From: hees@itp.uni-frankfurt.de   
      
   It's only that vectors or covectors and in general any tensor of any   
   rank do not transform at all under coordinate transformations (i.e.,   
   diffeomorphisms). What transforms are the basis vectors and the   
   corresponding dual base and correspondingly the components of the   
   tensors wrt. these bases. I tried to summarize this briefly for vectors   
   and covectors in my posting.   
      
   Note that in physics you usually have more structure in your manifolds.   

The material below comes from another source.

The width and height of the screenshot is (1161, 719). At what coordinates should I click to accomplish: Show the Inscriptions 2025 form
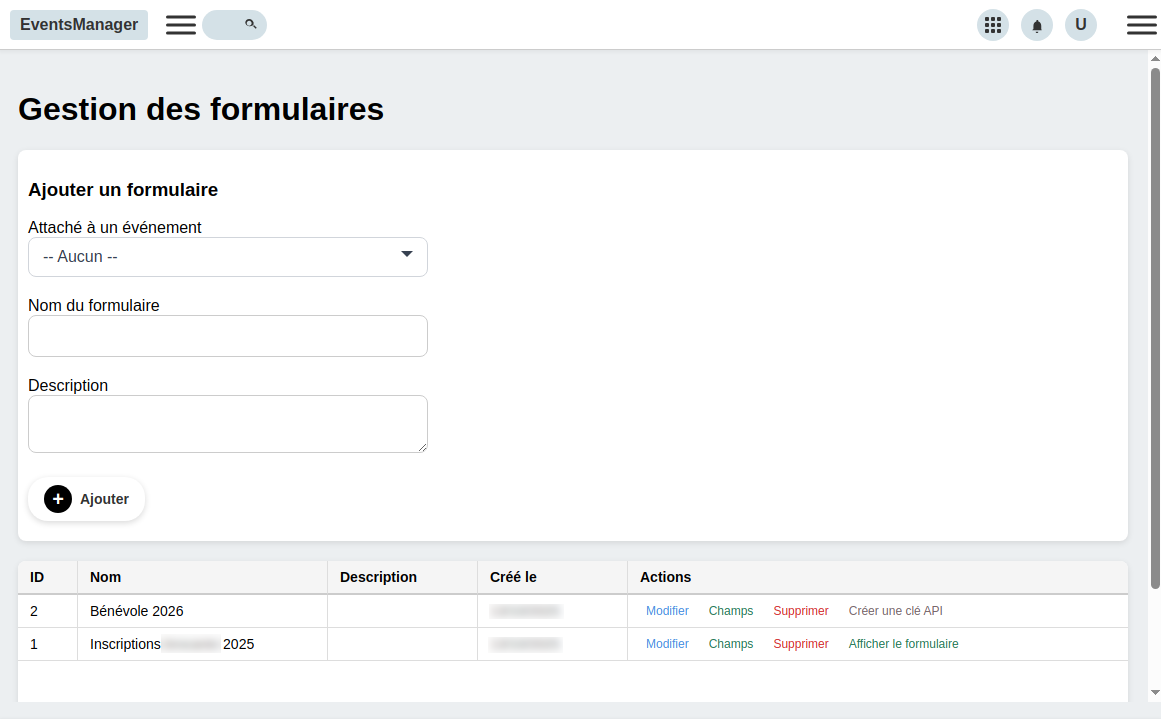[x=903, y=644]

   E.g., in GR you assume a pseudo-Riemannian manifold, i.e., a manifold   
   with a fundamental form (of Lorentz signature (1,3) or (3,1) depending   
   on your sign convention) with the torsion-free compatible affine   
   connection. Then you can also canonically (i.e., independent of the use   
   of bases and cobases) identify vectors and covectors, as is usually done   
   by physicists.   
      
   On 09/08/2024 06:15, Mikko wrote:   
   > On 2024-08-07 11:37:02 +0000, the moderator said:   
   >   
   >> I think Stefan is using "tangent vector" and "cotangent vector"   
   >> in the sense of differential geometry and tensor calculus.  In   
   >> this usage, these phrases describe how a vector (a.k.a a rank-1   
   >> tensor) transforms under a change of coordintes: a tangent vector   
   >> (a.k.a a "contravariant vector") is a vector which transforms the   
   >> same way a coordinate position $x^i$ does, while a cotangent vector   
   >> (a.k.a a "covariant vector") is a vector which transforms the same   
   >> way a partial derivative operator $\partial / \partial x^i$ does.   
   >   
   > Thank you. That makes sense.   
   >   
   > --=20   
   > Mikko   
      
   --   
   Hendrik van Hees   
   Goethe University (Institute for Theoretical Physics)   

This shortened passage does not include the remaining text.